Mandel spoke at a Board of Education forum on school security in March. In 2014, the Glen Cove district paid IntraLogic $35,000 for its “access control” system, which, according to presentations the company has made to other districts, consists of automatic card readers at building entry points and other measures to ensure that everyone who is on campus is supposed to be there.

He added that all of the money from the county contract went to Rave Mobile Safety, the company behind the app. For IntraLogic’s part of the deal, the county paid $1. “We try to give back to the communities,” Mandel said.

IntraLogic has other contracts, dating back to 2014 and totaling more than $2.4 million, with county departments, including the Police Department, the Office of Emergency Management, the county jail and the Department of Public Works. To help with the construction of a new office building, completed in 2016, the company received roughly $84,000 in tax incentives from the county. IntraLogic has made $18,500 in campaign contributions to candidates for county office since 2011.

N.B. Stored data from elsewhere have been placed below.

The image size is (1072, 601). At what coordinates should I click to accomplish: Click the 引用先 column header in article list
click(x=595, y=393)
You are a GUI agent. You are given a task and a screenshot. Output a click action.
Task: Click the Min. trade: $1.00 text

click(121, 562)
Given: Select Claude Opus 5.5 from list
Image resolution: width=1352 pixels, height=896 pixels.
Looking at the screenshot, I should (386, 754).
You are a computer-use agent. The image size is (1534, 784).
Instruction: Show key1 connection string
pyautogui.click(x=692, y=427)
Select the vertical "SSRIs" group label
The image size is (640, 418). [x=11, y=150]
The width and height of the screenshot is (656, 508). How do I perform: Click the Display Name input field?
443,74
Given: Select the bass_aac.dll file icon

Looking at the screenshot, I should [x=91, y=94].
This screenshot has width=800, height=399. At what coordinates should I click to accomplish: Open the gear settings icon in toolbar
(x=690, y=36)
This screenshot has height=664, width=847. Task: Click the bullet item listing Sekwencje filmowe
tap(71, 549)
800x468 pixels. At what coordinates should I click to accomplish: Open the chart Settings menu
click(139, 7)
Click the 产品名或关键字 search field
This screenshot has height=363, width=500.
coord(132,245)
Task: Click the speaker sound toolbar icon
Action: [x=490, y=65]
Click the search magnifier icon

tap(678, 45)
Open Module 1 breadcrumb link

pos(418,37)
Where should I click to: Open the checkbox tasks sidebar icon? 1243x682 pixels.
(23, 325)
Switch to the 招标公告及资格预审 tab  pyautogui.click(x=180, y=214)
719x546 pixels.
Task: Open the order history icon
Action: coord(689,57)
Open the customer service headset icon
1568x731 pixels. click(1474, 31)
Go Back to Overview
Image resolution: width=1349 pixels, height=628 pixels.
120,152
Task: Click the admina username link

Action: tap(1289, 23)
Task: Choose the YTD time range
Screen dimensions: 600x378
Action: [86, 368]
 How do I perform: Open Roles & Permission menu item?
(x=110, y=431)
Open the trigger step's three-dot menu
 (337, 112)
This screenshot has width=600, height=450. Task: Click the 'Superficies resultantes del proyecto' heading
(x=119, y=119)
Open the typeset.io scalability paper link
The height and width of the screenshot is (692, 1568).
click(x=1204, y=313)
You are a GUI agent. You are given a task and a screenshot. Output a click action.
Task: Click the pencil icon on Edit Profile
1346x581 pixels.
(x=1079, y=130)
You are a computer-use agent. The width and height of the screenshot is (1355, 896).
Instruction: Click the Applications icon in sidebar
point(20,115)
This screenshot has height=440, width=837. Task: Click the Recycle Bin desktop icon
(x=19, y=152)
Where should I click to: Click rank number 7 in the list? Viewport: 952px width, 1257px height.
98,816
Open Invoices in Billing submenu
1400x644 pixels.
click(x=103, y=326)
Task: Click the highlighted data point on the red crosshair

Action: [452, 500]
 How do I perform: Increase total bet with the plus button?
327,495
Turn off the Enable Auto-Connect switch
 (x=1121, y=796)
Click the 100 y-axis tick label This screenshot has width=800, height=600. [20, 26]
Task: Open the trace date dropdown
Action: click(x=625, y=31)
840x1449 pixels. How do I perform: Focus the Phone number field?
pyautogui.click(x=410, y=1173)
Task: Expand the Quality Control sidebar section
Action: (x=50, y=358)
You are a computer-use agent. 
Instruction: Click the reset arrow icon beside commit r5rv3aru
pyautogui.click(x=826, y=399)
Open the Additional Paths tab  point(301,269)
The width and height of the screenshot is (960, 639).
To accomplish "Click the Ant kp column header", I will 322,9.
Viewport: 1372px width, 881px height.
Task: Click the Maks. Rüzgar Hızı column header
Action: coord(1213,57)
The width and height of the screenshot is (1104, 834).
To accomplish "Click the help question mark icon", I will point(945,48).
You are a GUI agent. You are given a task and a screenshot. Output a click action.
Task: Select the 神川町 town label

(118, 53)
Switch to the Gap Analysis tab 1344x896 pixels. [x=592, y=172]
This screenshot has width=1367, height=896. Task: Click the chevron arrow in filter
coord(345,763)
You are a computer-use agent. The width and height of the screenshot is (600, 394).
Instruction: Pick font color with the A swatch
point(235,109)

The Rave app, when triggered by a school faculty member, automatically provides information, including the school’s floor plan, and in some cases live video feed from the school’s security cameras, to emergency responders and school personnel, as well as to a 911 dispatcher. Michael Shields, regional dispatcher for Rave Mobile Safety, the company behind the app, said that pieces of information are “siloed” in different places, and that the Rave app is designed to make them easily accessible to the dispatcher, who acts as a coordinator. Shields added that there was a great deal of information that a school district could share with law enforcement, and that a district using Rave didn’t necessarily have to share its video feed with the police, but did so in many cases.

Mandel said that it was up to each school district to reach an agreement with police about whether its surveillance feed would be shared all the time, or only during emergencies, but added that there was nothing in the Rave technology that would prevent continuous sharing.

The Glen Cove district has accelerated its plan to improve school security, and has budgeted about $250,000 for capital projects — like “man-trapper” vestibules at the school’s entrances, which are expected to be installed over the summer. Additionally, a bond committee, made up of school board members, parents and teachers as well as architects, engineers and designers contracted by the district, has completed walkthroughs of each of the school buildings, and will present a wish list of security improvements at the next Board of Education meeting on May 9 at 7:30 p.m., at Glen Cove High School.